Internal Medicine Coding Alert

Nebulizer Services:

Don't Let the Differences Between Treatment and Training Trip You Up

Tackle common coding problems with our case studies

Does your internist treat respiratory conditions, such as asthma and emphysema? If so, you should know how to report nebulizer treatments, respiratory drugs, and the appropriate E/M services.
 
To familiarize yourself with some basics of nebulizer coding, use the following expert-approved case studies.

Get Ready for J-Code Bundles

Case study #1: A patient presents with acute exacerbation of asthma (493.02, Extrinsic asthma; with [acute] exacerbation). The nurse, who's working under the internist's supervision, administers albuterol using a pressurized inhalation treatment.
 
What to report: You should assign 94640 (Pressurized or nonpressurized inhalation treatment for acute airway obstruction or for sputum induction for diagnostic purposes [e.g., with an aerosol generator, nebulizer, metered dose inhaler or intermittent positive pressure breathing [IPPB] device) for the nebulizer treatment, says Catherine Brink, CMM, CPC, president of Healthcare Resource Management Inc. in Spring Lake, NJ.
 
To bill for the drug, list the appropriate J code, such as J7619 (Albuterol, all formulations including separated isomers, inhalation solution administered through DME, unit dose, per 1 mg [Albuterol] or per 0.5 mg [Levalbuterol]).
 
Warning: Don't expect most Medicare carriers to pay for J7619 when you report it in addition to 94640, says Roxann Zellers, CPC, a coding and reimbursement specialist for the Rockford Clinic in Illinois. Medicare considers 94640's reimbursement to cover the drug charge. Private insurers may pay separately for the drug, she adds.
 
Heads-up: To get paid under this circumstance, you'd have to ensure the visit meets "incident-to" billing requirements, because the nurse, not the physician, provided the nebulizer treatment. This means that the supervising internist must be physically present in the same office suite and immediately available to assist if necessary.
 
Case study #2: An established patient with emphysema (492.0, Emphysematous bleb) comes into the office for shortness of breath (786.05). The internist provides inhalation treatment and then trains the patient on how to use the nebulizer at home. The physician also provides an expanded problem-focused examination and medical decision-making of low complexity.
 
What to report: The correct code for the nebulizer training is 94664 (Demonstration and/or evaluation of patient utilization of an aerosol generator, nebulizer, metered dose inhaler or IPPB device), Brink says.
 
But you should bill 94664 along with 94640 on the same day to Medicare only if the 94664 is distinct from the treatment, Zellers says. In this case, attach modifier -59 (Distinct procedural service) to 94664, she adds.
 
On the other hand, a private carrier may allow you to assign 94640 and 94664 without a modifier if the carrier doesn't follow the National Correct Coding Initiative (NCCI) guidelines.

Remember Your E/M Charges

Because the physician also performed an office visit, you should report 99213 (Office or other outpatient visit for the E/M of an established patient). Remember to attach modifier -25 (Significant, separately identifiable evaluation and management service by the same physician on the same day of the procedure or other service) to the E/M code, if the E/M is "separately identifiable," Zeller says. The modifier unbundles the E/M code from 94640.
 
Tip: Not all payers require this, but you can support your case for unbundling 99213 if you link separate diagnosis codes to the E/M and the nebulizer treatment. For instance, you could link 786.05 (Shortness of breath) to 99213, and link the emphysema code (492.0) to 94640.
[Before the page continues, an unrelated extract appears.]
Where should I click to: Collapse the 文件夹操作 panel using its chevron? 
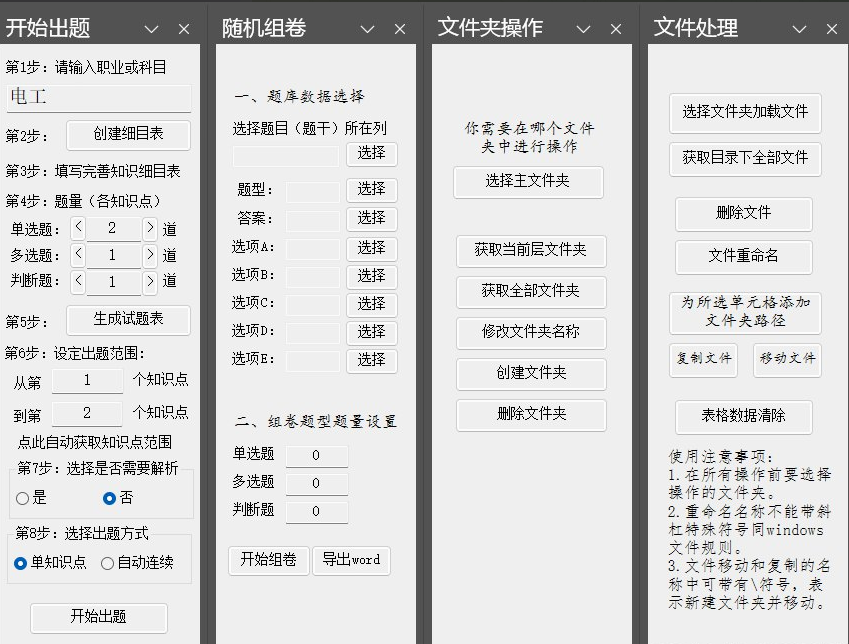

Training Alone Means 1 Code

Case Study #3: Your nurse provides nebulizer training to an established patient who has acute bronchitis (466.0). The primary reason for the visit was the training. The nurse performs no other procedures or services.
 
What to report: In this case, you should report only 94664, but not an E/M code (99201-99215). That's because the patient presented to the office for training on how to use the nebulizer and did not receive any further evaluation or treatment.